→ Given instruction
Copy the following lines character for character, with nothing changed, added, or left out.

→ Dataset records
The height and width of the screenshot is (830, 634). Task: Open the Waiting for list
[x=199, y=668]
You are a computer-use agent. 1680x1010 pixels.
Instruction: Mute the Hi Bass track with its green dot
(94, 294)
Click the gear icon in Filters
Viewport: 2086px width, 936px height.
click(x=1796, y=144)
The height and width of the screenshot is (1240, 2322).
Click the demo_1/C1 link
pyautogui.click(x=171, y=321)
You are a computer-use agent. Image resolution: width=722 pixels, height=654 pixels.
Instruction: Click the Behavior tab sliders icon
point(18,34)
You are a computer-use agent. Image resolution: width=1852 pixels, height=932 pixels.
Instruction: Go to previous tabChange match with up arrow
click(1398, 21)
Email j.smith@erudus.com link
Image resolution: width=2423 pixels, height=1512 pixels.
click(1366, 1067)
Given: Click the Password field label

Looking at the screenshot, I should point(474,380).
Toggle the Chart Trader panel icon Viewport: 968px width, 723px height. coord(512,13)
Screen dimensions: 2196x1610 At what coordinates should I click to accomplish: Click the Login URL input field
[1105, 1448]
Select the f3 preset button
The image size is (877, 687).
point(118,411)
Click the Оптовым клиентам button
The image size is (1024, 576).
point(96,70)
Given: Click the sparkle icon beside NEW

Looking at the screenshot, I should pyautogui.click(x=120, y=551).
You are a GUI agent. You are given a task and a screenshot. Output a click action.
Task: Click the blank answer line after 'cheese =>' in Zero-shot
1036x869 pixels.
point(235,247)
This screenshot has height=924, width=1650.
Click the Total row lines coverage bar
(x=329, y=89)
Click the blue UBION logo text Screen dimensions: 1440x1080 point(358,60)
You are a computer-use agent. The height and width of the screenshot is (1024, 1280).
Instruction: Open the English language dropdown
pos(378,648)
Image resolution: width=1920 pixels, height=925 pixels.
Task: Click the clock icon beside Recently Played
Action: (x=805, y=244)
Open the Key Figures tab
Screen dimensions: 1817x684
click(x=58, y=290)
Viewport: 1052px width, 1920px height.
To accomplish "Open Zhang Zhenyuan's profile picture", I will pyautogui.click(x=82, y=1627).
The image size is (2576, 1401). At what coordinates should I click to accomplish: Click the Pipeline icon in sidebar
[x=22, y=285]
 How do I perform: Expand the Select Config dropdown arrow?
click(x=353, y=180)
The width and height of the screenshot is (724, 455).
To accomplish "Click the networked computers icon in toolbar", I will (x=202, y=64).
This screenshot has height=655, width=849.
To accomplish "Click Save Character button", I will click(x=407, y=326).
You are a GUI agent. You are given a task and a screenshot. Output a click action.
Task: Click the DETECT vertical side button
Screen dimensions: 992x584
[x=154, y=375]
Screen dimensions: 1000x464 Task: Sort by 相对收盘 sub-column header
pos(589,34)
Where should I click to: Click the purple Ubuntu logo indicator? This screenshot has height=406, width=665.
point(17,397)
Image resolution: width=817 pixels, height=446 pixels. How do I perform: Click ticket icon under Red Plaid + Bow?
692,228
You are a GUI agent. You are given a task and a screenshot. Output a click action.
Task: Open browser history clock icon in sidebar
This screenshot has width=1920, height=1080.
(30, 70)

→ Solution for this exercise
The height and width of the screenshot is (830, 634). Task: Open the Waiting for list
[x=199, y=668]
You are a computer-use agent. 1680x1010 pixels.
Instruction: Mute the Hi Bass track with its green dot
(94, 294)
Click the gear icon in Filters
Viewport: 2086px width, 936px height.
click(x=1796, y=144)
The height and width of the screenshot is (1240, 2322).
Click the demo_1/C1 link
pyautogui.click(x=171, y=321)
You are a computer-use agent. Image resolution: width=722 pixels, height=654 pixels.
Instruction: Click the Behavior tab sliders icon
point(18,34)
You are a computer-use agent. Image resolution: width=1852 pixels, height=932 pixels.
Instruction: Go to previous tabChange match with up arrow
click(1398, 21)
Email j.smith@erudus.com link
Image resolution: width=2423 pixels, height=1512 pixels.
click(1366, 1067)
Given: Click the Password field label

Looking at the screenshot, I should point(474,380).
Toggle the Chart Trader panel icon Viewport: 968px width, 723px height. coord(512,13)
Screen dimensions: 2196x1610 At what coordinates should I click to accomplish: Click the Login URL input field
[1105, 1448]
Select the f3 preset button
The image size is (877, 687).
point(118,411)
Click the Оптовым клиентам button
The image size is (1024, 576).
point(96,70)
Given: Click the sparkle icon beside NEW

Looking at the screenshot, I should pyautogui.click(x=120, y=551).
You are a GUI agent. You are given a task and a screenshot. Output a click action.
Task: Click the blank answer line after 'cheese =>' in Zero-shot
1036x869 pixels.
point(235,247)
This screenshot has height=924, width=1650.
Click the Total row lines coverage bar
(x=329, y=89)
Click the blue UBION logo text Screen dimensions: 1440x1080 point(358,60)
You are a computer-use agent. The height and width of the screenshot is (1024, 1280).
Instruction: Open the English language dropdown
pos(378,648)
Image resolution: width=1920 pixels, height=925 pixels.
Task: Click the clock icon beside Recently Played
Action: (x=805, y=244)
Open the Key Figures tab
Screen dimensions: 1817x684
click(x=58, y=290)
Viewport: 1052px width, 1920px height.
To accomplish "Open Zhang Zhenyuan's profile picture", I will pyautogui.click(x=82, y=1627).
The image size is (2576, 1401). At what coordinates should I click to accomplish: Click the Pipeline icon in sidebar
[x=22, y=285]
 How do I perform: Expand the Select Config dropdown arrow?
click(x=353, y=180)
The width and height of the screenshot is (724, 455).
To accomplish "Click the networked computers icon in toolbar", I will (x=202, y=64).
This screenshot has height=655, width=849.
To accomplish "Click Save Character button", I will click(x=407, y=326).
You are a GUI agent. You are given a task and a screenshot. Output a click action.
Task: Click the DETECT vertical side button
Screen dimensions: 992x584
[x=154, y=375]
Screen dimensions: 1000x464 Task: Sort by 相对收盘 sub-column header
pos(589,34)
Where should I click to: Click the purple Ubuntu logo indicator? This screenshot has height=406, width=665.
point(17,397)
Image resolution: width=817 pixels, height=446 pixels. How do I perform: Click ticket icon under Red Plaid + Bow?
692,228
You are a GUI agent. You are given a task and a screenshot. Output a click action.
Task: Open browser history clock icon in sidebar
This screenshot has width=1920, height=1080.
(30, 70)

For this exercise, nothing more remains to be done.